__What the task requires__:
Rewrite everything from the line containing "Image resolution: width=173" down to the line containing "Click the サービスプロバイダ field containing SpinNet", changing "field" to "input box" and leaving the rest of those lines unchanged.

__Records to use__:
☆ ☆ ☆
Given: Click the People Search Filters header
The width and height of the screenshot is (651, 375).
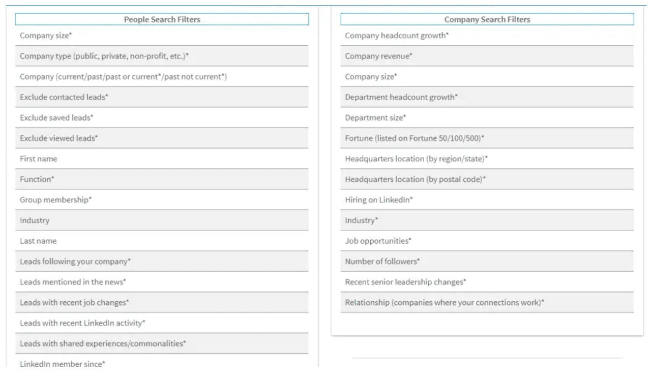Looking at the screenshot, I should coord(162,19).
☆ ☆ ☆
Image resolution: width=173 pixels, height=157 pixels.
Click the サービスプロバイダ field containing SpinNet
☆ ☆ ☆
__The output__:
Image resolution: width=173 pixels, height=157 pixels.
Click the サービスプロバイダ input box containing SpinNet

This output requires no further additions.